We tend to think of hearing as a more straightforward sense than sight. There are so many well-known optical illusions that it;s not difficult to accept that the brain constructs a visual chimera taht is its attempt at building an image from the various inputs it receives. Sound, though we ten to think as just, well ... sound. We assume that what we hear is what's out there. But again the incoming raw dara is subject to processing and manipulation by your brain.

In this video you can experience audible illusion yourself.

Experience the McGurk effect

McGurk effect

McGurk effect is a perceptual phenomenon that demonstrates an interaction between hearing and vision in speech perception. We witness this occurance when sound we hear is visualized by for example - talking mouth. If visualizations do not cross with up-coming sound our brain generates the best interpretation of these two. But if sound we hear contradicts with things we see things get little dizzy. Or in other words, our brain selects sight as more reliable information and changes the sound we hear so that it could fit the visualization.

If you want to experience McGurk effect, do as following:

  1. Watch video on the right (all 4 seconds look at man's mouth)
  2. Watch it again but this time try to understand what is this man repeating (still looking at his mouth)
  3. Close your eyes, watch the video again concentrating on the sound.
  4. You should hear different syllables with your eyes closed.

Some times some people can't experience McGurk effect. It's usually because of two reasons:

  • inborn disorder
  • too much time spent watching dubbed movies. Your brain gets used to ignoring the visualization of sound and only accepts sound you really hear without interpreting it.


Sounds we hear impact us greatly

Like sight, sound is much more than a simple source of information; it can powerfully influence our emotions. If there is a moment in a film that brings you close to tears it is liable to be the sudden swell in the music that trigers the emotional response. Even the absence of music can be effective in this way. If a drama makes heavy use of soundtrack, a sudden period of silence can build tenstion and add a feeling of real involvement.

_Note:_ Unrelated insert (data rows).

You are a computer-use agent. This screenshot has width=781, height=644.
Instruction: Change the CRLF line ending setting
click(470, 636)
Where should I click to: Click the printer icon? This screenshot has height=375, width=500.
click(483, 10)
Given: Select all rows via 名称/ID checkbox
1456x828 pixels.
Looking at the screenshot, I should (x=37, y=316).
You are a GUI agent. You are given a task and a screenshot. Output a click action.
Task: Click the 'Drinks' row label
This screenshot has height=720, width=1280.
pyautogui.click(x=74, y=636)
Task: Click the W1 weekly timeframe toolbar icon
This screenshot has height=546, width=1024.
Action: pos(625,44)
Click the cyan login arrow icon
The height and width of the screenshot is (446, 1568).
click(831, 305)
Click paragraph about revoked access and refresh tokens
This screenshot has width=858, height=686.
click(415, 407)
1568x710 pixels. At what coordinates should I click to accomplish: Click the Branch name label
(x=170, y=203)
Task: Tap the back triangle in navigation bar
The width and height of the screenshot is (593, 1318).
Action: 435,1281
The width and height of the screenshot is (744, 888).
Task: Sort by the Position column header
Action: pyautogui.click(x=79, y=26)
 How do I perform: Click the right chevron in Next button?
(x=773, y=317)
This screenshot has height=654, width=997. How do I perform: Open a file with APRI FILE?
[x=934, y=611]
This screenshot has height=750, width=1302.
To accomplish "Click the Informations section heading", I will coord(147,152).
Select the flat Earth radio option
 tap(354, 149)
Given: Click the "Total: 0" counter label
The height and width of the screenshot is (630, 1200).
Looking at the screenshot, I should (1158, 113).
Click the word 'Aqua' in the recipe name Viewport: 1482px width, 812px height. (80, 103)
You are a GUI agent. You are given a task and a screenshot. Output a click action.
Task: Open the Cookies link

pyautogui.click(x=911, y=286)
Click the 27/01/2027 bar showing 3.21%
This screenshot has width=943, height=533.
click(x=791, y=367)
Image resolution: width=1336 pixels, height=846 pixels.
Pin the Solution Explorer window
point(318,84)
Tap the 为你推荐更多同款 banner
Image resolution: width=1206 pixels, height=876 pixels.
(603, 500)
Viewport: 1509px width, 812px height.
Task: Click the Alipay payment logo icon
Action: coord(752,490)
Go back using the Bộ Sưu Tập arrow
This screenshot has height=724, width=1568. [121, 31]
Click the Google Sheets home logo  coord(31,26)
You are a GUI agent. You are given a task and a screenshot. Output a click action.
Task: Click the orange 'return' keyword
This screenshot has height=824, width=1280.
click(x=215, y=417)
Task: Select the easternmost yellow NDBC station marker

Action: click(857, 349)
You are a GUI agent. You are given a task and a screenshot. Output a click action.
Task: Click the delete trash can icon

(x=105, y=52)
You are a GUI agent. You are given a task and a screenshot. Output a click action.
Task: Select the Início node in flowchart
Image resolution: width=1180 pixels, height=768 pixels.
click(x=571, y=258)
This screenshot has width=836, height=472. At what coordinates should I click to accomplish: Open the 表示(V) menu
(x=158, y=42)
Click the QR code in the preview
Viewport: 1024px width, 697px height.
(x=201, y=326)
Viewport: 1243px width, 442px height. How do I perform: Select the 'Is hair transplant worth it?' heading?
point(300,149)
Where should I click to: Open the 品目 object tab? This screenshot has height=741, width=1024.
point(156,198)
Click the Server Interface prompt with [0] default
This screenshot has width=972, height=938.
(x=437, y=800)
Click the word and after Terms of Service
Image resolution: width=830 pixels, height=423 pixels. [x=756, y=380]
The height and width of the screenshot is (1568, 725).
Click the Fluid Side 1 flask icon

Another example of the effect sound has on our emotions is when we fing a noise irritating. An irritating sound can dominate our senses. The most famous irritating noise is the sound produced by draggins your fingernails over a blackboard or slate. Analysis showed thats it's not the high frequencies that make the sound so distinctive. It has been suggested that the sound of fingernails on a blackboard might be similar to a pre-human warning cry, or the call of some long-forgotten predator.